Opinion
CIVIL 4:23-CV-3-RP
08-14-2023
OPINION AND JUDGMENT
ROY PERCY, UNITED STATES MAGISTRATE JUDGE
Kamal Hokan seeks judicial review pursuant to 42 U.S.C. § 405(g) of the unfavorable decision of the Commissioner of Social Security regarding an application for a period of disability and disability insurance benefits. The parties have consented to entry of final judgment by the United States Magistrate Judge under the provisions of 28 U.S.C. § 636(c), with any appeal to the Court of Appeals for the Fifth Circuit. The undersigned held a hearing on August 9, 2023. Having considered the record, the administrative transcript, the briefs of the parties, the oral arguments of counsel and the applicable law, the undersigned finds the Commissioner's decision is not supported by substantial evidence and should be remanded.
Standard of Review
In determining disability, the Commissioner, through the Administrative Law Judge (“ALJ”), works through a five-step sequential evaluation process. The burden rests upon plaintiff throughout the first four steps of this five-step process to prove disability, and if plaintiff is successful in sustaining his burden at each of the first four levels, then the burden shifts to the Commissioner at step five. First, plaintiff must prove he is not currently engaged in substantial gainful activity. Second, plaintiff must prove his impairment is “severe” in that it “significantly limits his physical or mental ability to do basic work activities ....” At step three the ALJ must conclude plaintiff is disabled if he proves that his impairments meet or are medically equivalent to one of the impairments listed at 20 C.F.R. Part 404, Subpart P, App. 1, §§ 1.00-114.09 (2010). If plaintiff does not meet this burden, at step four he must prove that he is incapable of meeting the physical and mental demands of his past relevant work. At step five, the burden shifts to the Commissioner to prove, considering plaintiff's residual functional capacity, age, education and past work experience, that he is capable of performing other work.If the Commissioner proves other work exists which plaintiff can perform, plaintiff is given the chance to prove that he cannot, in fact, perform that work.
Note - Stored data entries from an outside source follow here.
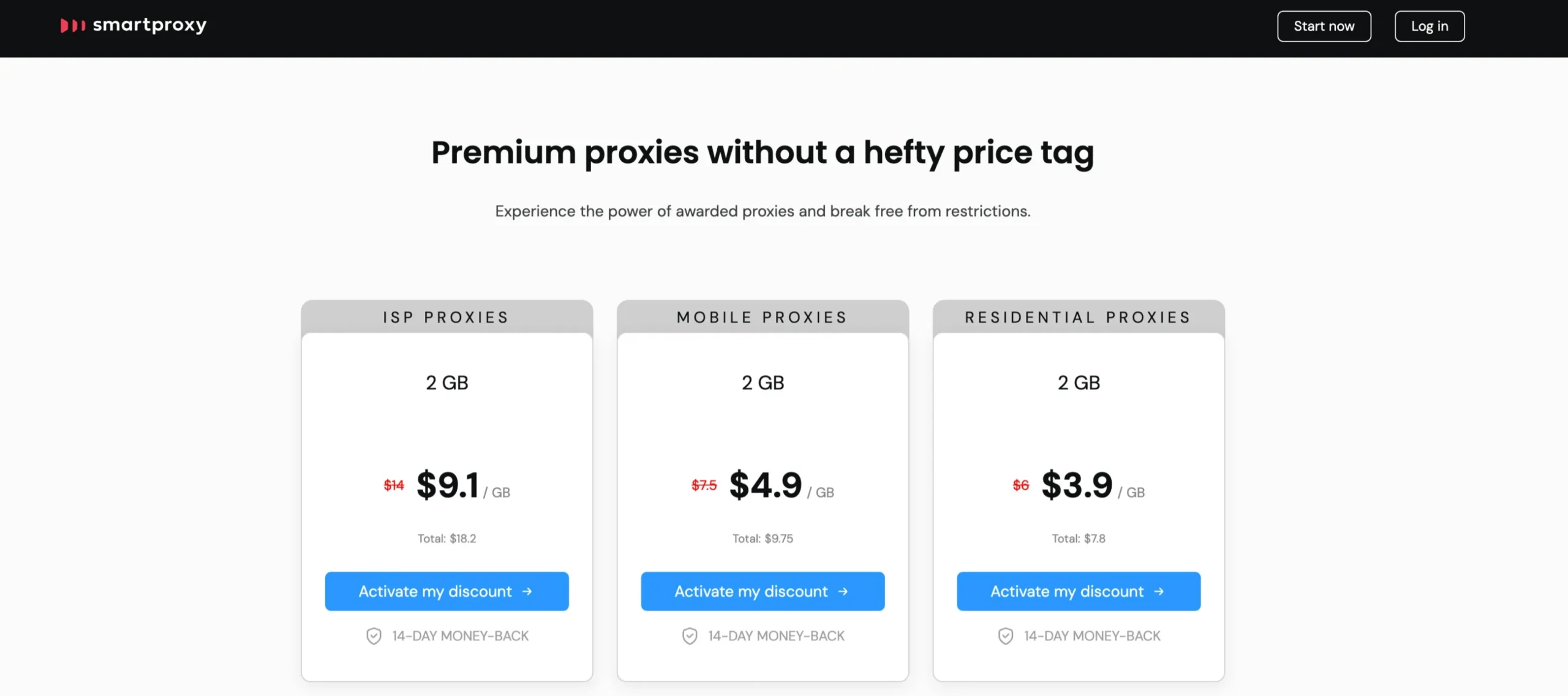
Task: Toggle the Mobile Proxies 14-day money-back option
Action: [762, 635]
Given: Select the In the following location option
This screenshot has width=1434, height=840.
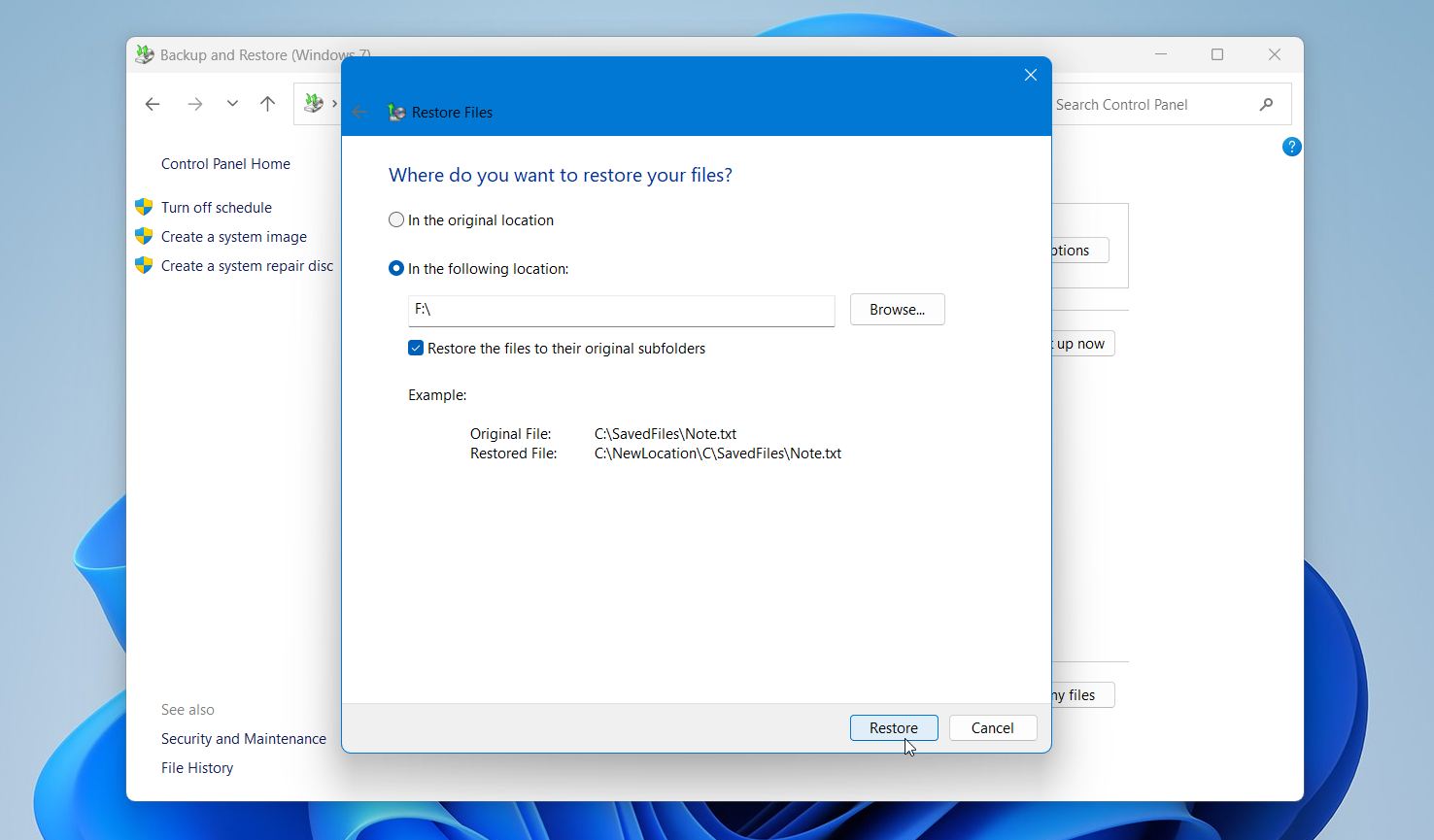Looking at the screenshot, I should pyautogui.click(x=395, y=268).
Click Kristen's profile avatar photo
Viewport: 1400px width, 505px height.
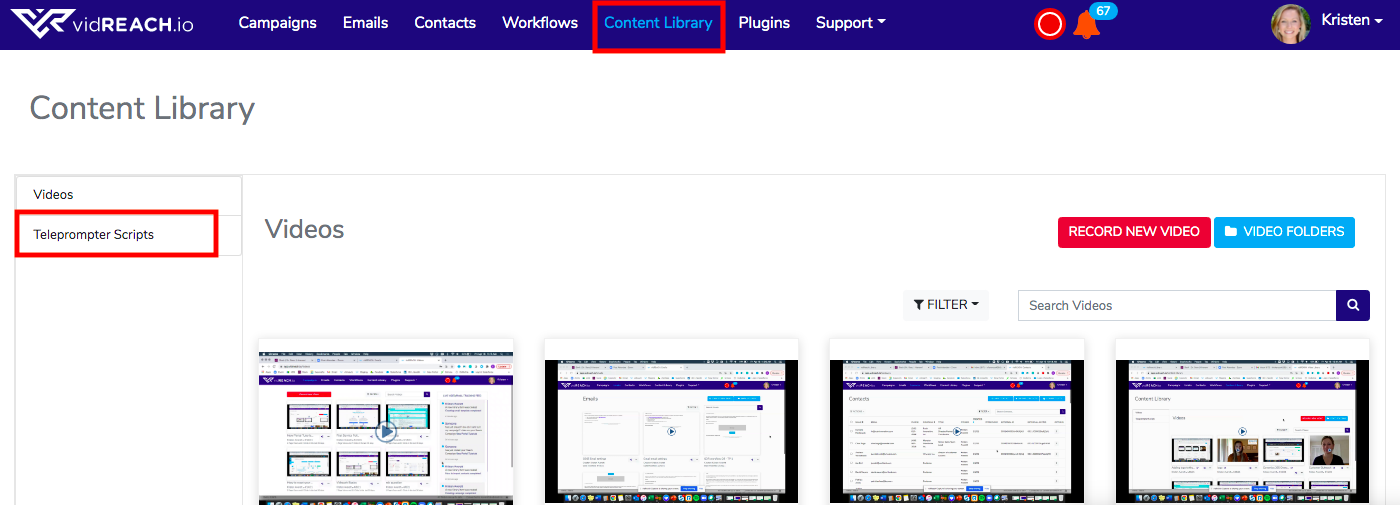click(1290, 23)
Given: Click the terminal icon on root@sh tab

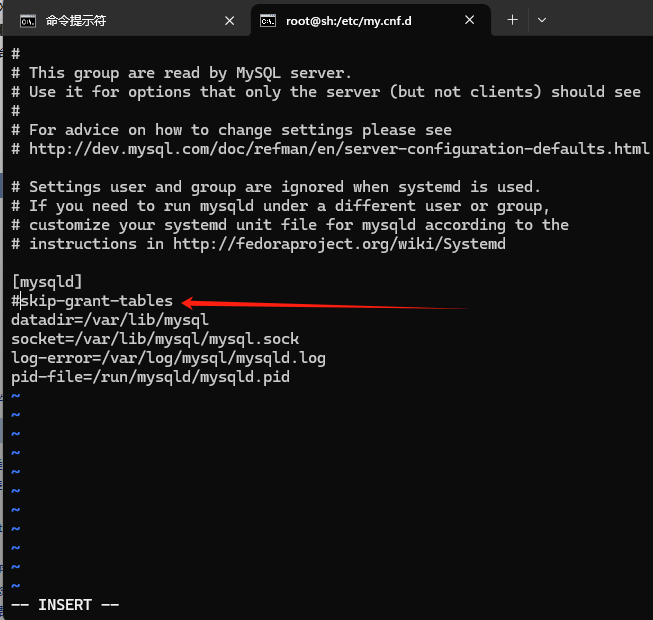Looking at the screenshot, I should pos(268,20).
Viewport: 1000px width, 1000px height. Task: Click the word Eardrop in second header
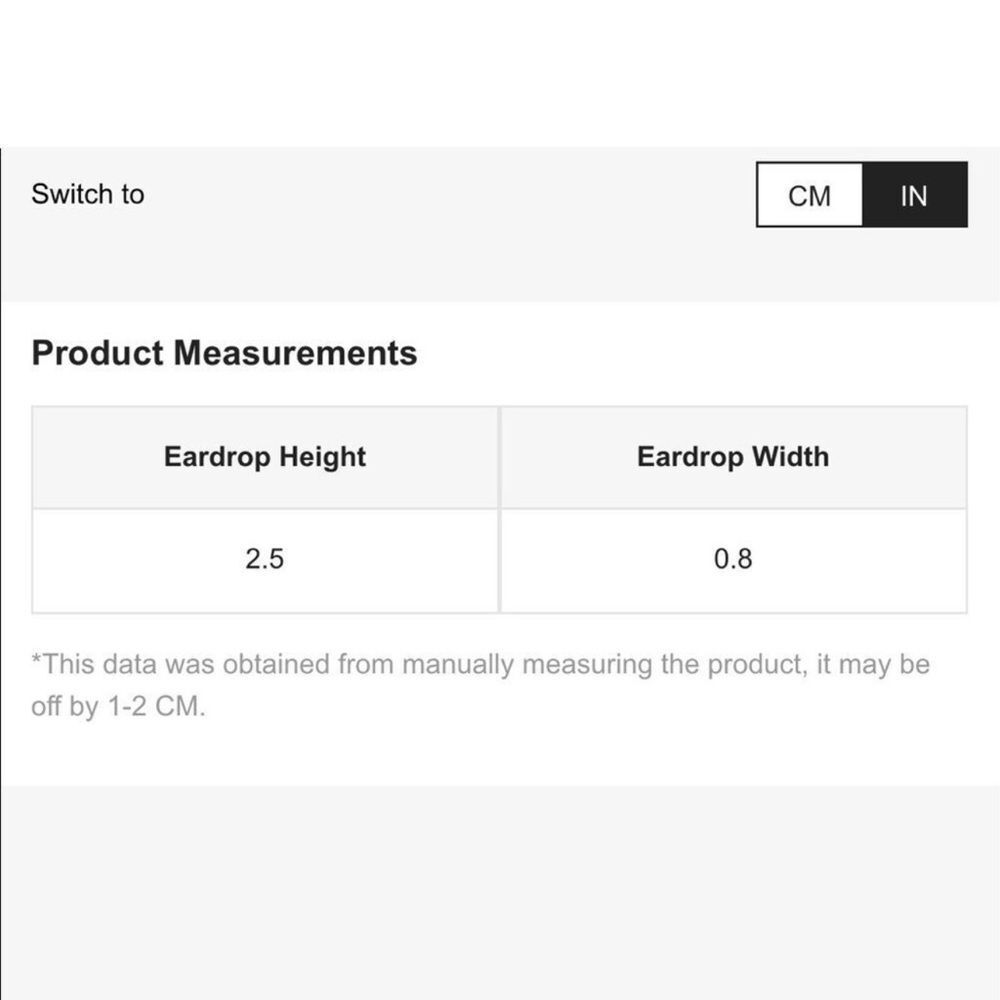pos(690,457)

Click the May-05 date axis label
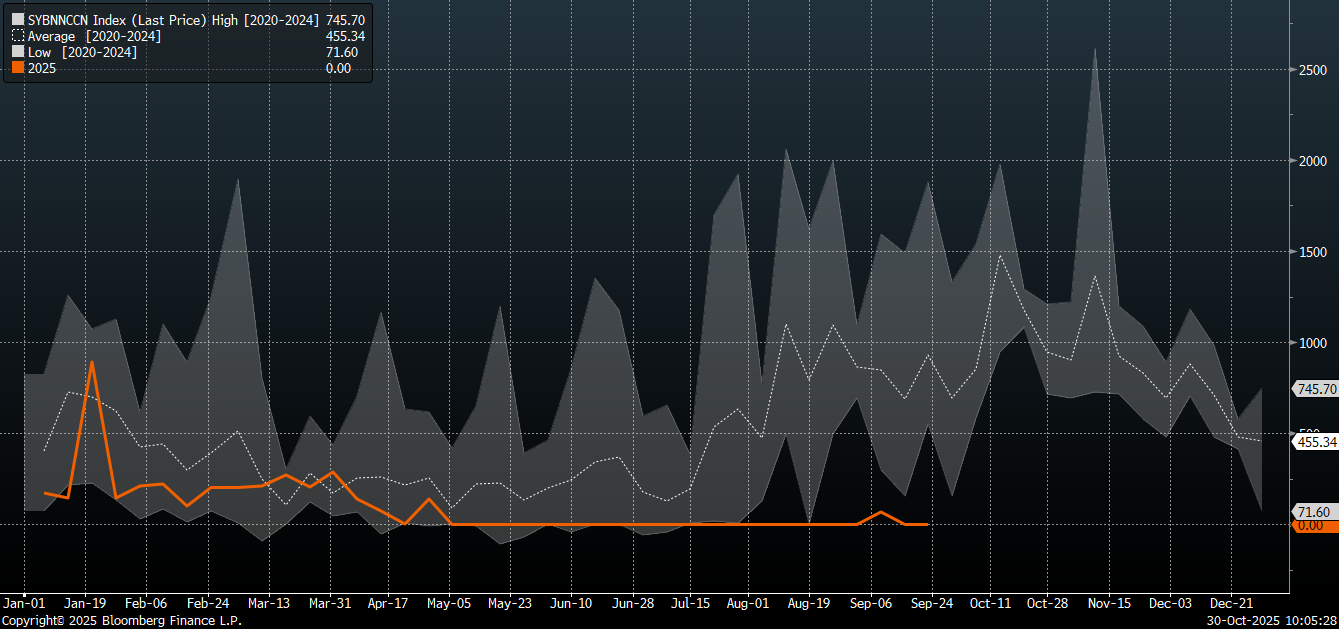449,604
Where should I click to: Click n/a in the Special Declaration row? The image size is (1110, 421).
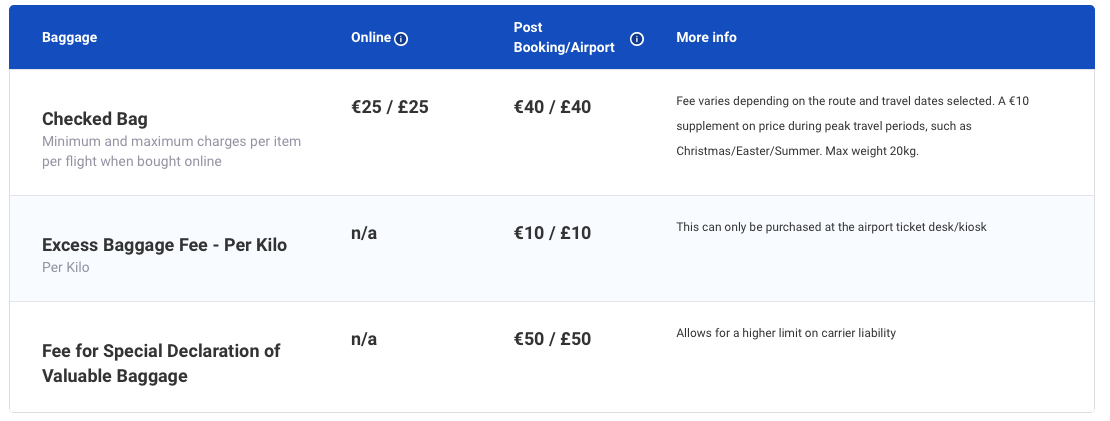[x=364, y=339]
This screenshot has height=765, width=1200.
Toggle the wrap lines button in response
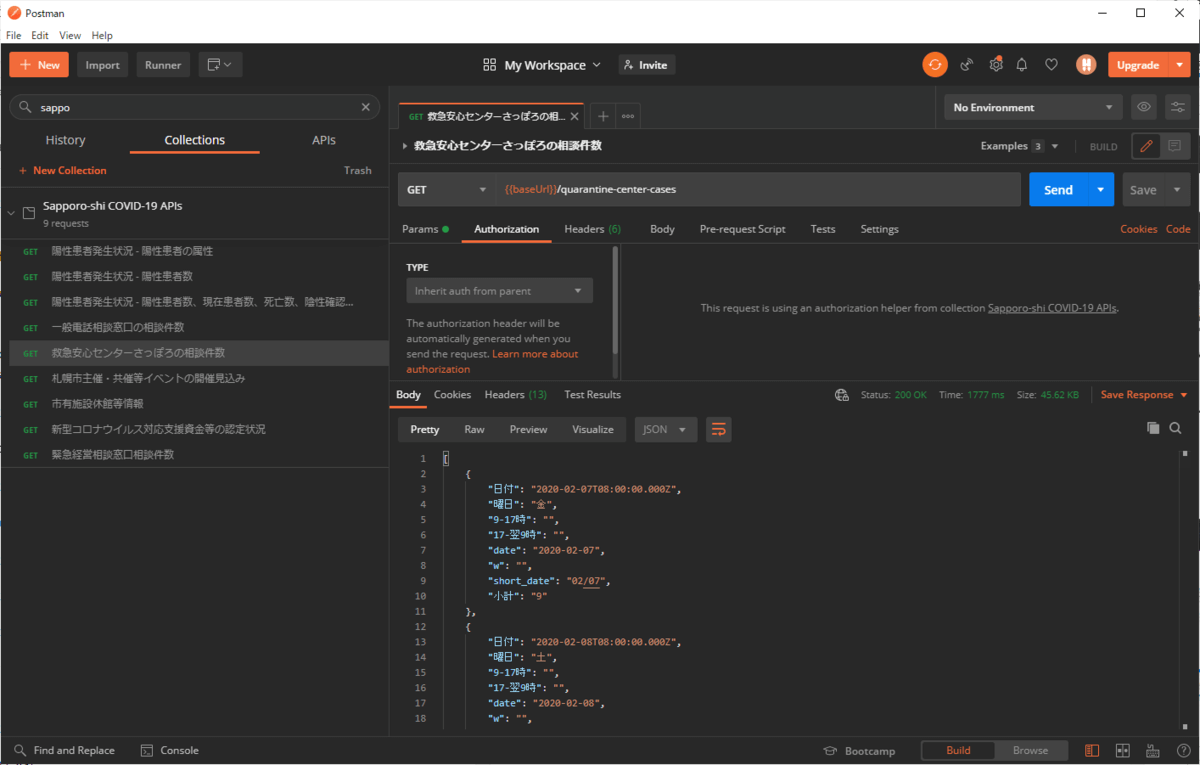(718, 429)
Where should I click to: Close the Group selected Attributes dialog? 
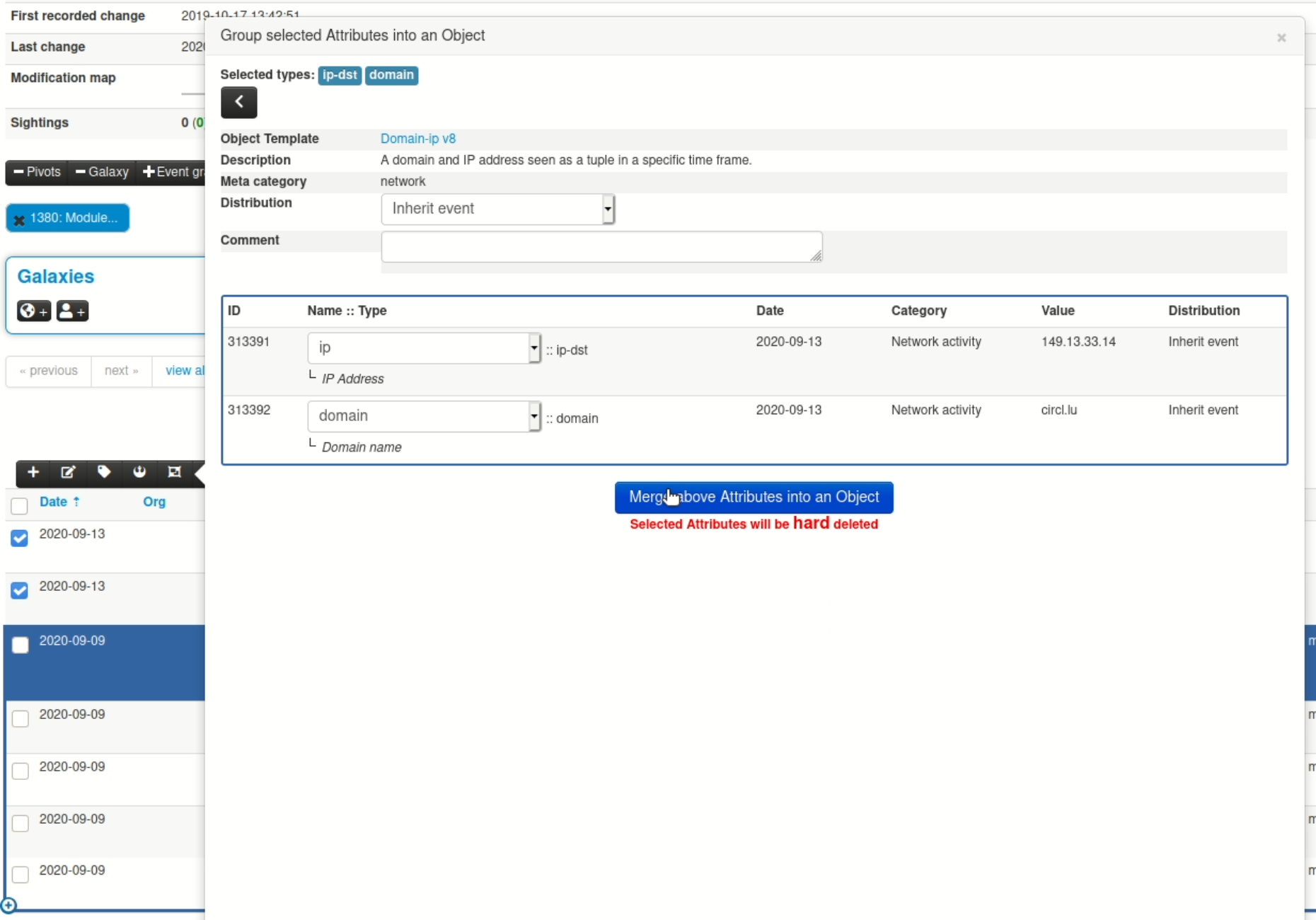[1281, 38]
See 20 C.F.R. §§ 404.1520, 416.920 (2010).
Crowley v. Apfel, 197 F.3d 194, 198 (5th Cir. 1999).
20 C.F.R. §§ 404.1520(b), 416.920(b) (2010).
20 C.F.R. §§ 404.1520(c), 416.920(c) (2010).
20 C.F.R. §§ 404.1520(d), 416.920(d) (2010). If a claimant's impairment meets certain criteria, that claimant's impairments are “severe enough to prevent a person from doing any gainful activity.” 20 C.F.R. § 416.925 (2003).
20 C.F.R. §§ 404.1520(e), 416.920(e) (2010).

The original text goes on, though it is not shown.